◆ PROBLEM STATEMENT: Reproduce the records below without any change, starting at the line that contains "Task: Select the first data point at Sep 2025" and stopping after the line that contains "(x=105, y=529)".

====== RECORD LIST ======

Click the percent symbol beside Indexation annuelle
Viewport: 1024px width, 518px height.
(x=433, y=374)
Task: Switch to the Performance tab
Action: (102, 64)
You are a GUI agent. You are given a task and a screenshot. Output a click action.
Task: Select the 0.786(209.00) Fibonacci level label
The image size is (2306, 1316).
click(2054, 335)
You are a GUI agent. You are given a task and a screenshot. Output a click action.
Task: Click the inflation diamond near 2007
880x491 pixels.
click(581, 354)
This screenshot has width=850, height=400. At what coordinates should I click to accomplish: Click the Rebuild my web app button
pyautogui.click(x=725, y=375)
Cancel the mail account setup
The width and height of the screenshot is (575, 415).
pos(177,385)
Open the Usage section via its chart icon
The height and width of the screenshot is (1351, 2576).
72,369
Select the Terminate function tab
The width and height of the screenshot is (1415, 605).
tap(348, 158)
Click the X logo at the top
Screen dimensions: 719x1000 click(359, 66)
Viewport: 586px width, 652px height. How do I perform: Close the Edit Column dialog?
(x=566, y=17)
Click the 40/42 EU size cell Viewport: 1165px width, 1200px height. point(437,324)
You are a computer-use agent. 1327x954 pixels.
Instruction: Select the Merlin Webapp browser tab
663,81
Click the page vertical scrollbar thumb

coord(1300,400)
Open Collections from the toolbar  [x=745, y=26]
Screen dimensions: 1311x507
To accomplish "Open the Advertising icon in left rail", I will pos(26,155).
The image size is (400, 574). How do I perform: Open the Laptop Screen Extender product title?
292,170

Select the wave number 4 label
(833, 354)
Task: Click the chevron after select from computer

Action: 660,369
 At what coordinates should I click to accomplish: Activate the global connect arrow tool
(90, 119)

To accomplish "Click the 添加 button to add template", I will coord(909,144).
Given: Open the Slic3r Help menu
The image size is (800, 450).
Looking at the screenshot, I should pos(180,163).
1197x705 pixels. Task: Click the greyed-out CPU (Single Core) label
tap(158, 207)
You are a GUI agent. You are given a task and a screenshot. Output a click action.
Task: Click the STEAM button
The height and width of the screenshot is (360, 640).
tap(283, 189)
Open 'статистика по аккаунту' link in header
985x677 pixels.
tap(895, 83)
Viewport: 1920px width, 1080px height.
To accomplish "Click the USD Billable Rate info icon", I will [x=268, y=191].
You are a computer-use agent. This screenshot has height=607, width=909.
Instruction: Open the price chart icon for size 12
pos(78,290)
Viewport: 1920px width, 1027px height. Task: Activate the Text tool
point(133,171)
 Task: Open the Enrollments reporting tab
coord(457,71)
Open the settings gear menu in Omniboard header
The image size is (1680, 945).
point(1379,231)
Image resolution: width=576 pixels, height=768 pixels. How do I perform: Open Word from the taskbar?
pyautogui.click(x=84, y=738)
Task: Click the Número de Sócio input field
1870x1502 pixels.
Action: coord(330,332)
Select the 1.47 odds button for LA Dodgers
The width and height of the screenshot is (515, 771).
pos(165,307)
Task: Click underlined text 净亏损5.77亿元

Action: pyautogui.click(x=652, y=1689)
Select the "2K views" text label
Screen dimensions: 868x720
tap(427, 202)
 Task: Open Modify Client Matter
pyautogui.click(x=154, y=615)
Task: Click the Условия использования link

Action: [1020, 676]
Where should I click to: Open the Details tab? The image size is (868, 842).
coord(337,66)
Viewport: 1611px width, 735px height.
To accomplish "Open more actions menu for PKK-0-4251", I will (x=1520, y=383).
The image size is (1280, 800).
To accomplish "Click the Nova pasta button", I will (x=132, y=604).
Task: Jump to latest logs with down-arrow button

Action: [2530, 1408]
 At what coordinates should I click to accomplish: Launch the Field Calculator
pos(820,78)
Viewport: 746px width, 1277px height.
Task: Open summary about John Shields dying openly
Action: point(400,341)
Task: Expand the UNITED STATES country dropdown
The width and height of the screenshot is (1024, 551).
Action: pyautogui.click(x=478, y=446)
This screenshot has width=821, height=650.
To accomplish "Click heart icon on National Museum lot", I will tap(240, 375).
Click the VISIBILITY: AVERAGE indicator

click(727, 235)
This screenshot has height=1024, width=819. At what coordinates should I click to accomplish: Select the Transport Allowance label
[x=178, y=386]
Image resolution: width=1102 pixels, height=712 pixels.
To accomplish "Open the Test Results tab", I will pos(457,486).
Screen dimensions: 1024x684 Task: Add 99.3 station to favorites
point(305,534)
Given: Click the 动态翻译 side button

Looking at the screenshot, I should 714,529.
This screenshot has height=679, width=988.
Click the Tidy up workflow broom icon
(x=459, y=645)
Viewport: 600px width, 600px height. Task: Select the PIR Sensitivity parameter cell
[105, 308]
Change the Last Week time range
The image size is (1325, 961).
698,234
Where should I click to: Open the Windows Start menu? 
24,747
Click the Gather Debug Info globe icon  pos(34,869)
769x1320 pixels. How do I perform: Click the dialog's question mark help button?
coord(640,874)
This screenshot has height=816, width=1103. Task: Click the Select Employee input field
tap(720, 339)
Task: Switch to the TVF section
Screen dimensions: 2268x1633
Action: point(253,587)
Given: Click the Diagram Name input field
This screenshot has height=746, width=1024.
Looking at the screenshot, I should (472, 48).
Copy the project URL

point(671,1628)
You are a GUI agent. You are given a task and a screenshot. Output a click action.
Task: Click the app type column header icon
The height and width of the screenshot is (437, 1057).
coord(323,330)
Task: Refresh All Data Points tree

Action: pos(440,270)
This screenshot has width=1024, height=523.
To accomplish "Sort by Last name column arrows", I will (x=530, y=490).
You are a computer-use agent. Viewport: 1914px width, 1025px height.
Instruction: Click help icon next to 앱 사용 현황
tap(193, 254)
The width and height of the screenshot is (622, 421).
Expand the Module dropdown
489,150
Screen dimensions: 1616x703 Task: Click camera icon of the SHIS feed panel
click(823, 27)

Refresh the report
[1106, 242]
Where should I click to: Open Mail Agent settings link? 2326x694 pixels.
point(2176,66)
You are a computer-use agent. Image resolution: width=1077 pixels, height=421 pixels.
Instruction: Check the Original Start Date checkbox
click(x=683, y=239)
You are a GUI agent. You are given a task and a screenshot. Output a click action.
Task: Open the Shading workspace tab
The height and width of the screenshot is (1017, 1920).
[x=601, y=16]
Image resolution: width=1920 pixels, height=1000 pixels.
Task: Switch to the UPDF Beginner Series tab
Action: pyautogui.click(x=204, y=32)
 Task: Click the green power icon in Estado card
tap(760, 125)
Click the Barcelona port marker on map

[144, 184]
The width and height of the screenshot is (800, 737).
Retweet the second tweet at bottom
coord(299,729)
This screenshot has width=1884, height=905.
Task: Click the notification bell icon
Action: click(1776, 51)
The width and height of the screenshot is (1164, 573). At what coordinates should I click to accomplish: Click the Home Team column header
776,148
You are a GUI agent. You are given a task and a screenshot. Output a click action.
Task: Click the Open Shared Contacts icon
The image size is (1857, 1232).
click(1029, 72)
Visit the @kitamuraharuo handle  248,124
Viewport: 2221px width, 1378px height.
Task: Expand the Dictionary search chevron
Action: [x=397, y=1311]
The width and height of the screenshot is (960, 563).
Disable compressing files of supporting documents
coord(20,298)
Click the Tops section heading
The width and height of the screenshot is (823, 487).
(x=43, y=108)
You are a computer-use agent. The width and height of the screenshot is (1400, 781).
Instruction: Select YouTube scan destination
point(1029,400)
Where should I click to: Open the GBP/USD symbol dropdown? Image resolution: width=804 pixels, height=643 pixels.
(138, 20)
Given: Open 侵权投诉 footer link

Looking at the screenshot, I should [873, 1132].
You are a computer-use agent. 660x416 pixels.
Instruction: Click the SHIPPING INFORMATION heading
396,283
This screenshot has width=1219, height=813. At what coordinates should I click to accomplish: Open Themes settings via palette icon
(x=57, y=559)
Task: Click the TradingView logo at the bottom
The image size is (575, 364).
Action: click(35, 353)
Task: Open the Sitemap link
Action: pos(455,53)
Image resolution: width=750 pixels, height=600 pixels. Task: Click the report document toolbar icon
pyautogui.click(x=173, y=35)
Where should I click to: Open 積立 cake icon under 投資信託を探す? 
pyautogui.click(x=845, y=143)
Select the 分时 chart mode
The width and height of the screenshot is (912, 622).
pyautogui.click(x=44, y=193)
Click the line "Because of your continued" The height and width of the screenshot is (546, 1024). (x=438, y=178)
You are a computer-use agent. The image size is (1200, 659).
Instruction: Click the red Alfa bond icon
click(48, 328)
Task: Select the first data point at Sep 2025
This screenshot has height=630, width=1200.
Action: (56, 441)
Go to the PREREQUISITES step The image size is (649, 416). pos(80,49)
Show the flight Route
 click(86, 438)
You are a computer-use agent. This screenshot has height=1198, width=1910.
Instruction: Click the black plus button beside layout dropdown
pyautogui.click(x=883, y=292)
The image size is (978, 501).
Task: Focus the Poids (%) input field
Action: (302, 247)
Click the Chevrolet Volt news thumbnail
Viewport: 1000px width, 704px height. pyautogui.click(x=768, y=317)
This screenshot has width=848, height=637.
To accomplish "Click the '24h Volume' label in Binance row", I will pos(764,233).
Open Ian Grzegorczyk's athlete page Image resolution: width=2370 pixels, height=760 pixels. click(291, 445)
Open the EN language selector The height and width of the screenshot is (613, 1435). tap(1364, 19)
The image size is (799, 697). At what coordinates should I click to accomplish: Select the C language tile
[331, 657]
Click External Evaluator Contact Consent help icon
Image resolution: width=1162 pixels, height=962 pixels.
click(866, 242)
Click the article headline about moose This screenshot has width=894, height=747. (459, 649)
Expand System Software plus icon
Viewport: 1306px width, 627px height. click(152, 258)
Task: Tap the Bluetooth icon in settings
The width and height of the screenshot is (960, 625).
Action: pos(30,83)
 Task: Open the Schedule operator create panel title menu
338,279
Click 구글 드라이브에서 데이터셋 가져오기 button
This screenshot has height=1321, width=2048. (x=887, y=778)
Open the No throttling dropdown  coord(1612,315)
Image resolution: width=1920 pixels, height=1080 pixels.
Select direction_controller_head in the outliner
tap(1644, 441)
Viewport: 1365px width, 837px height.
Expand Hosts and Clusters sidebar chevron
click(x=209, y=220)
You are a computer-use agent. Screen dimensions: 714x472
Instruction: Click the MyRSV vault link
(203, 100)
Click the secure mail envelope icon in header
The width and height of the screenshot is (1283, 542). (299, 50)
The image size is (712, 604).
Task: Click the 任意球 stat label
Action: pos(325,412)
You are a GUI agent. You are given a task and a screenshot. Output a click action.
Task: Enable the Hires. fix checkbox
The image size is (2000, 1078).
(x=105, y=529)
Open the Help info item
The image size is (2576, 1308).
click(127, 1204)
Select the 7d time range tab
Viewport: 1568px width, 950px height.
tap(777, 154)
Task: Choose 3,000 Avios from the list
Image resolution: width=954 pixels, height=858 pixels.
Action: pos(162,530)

======

◆ RESPONSE TO THE EXERCISE:
Task: Select the first data point at Sep 2025
This screenshot has height=630, width=1200.
Action: (56, 441)
Go to the PREREQUISITES step The image size is (649, 416). pos(80,49)
Show the flight Route
 click(86, 438)
You are a computer-use agent. This screenshot has height=1198, width=1910.
Instruction: Click the black plus button beside layout dropdown
pyautogui.click(x=883, y=292)
The image size is (978, 501).
Task: Focus the Poids (%) input field
Action: (302, 247)
Click the Chevrolet Volt news thumbnail
Viewport: 1000px width, 704px height. pyautogui.click(x=768, y=317)
This screenshot has width=848, height=637.
To accomplish "Click the '24h Volume' label in Binance row", I will pos(764,233).
Open Ian Grzegorczyk's athlete page Image resolution: width=2370 pixels, height=760 pixels. click(291, 445)
Open the EN language selector The height and width of the screenshot is (613, 1435). tap(1364, 19)
The image size is (799, 697). At what coordinates should I click to accomplish: Select the C language tile
[331, 657]
Click External Evaluator Contact Consent help icon
Image resolution: width=1162 pixels, height=962 pixels.
click(866, 242)
Click the article headline about moose This screenshot has width=894, height=747. (459, 649)
Expand System Software plus icon
Viewport: 1306px width, 627px height. click(152, 258)
Task: Tap the Bluetooth icon in settings
The width and height of the screenshot is (960, 625).
Action: pos(30,83)
 Task: Open the Schedule operator create panel title menu
338,279
Click 구글 드라이브에서 데이터셋 가져오기 button
This screenshot has height=1321, width=2048. (x=887, y=778)
Open the No throttling dropdown  coord(1612,315)
Image resolution: width=1920 pixels, height=1080 pixels.
Select direction_controller_head in the outliner
tap(1644, 441)
Viewport: 1365px width, 837px height.
Expand Hosts and Clusters sidebar chevron
click(x=209, y=220)
You are a computer-use agent. Screen dimensions: 714x472
Instruction: Click the MyRSV vault link
(203, 100)
Click the secure mail envelope icon in header
The width and height of the screenshot is (1283, 542). (299, 50)
The image size is (712, 604).
Task: Click the 任意球 stat label
Action: pos(325,412)
You are a GUI agent. You are given a task and a screenshot. Output a click action.
Task: Enable the Hires. fix checkbox
The image size is (2000, 1078).
(x=105, y=529)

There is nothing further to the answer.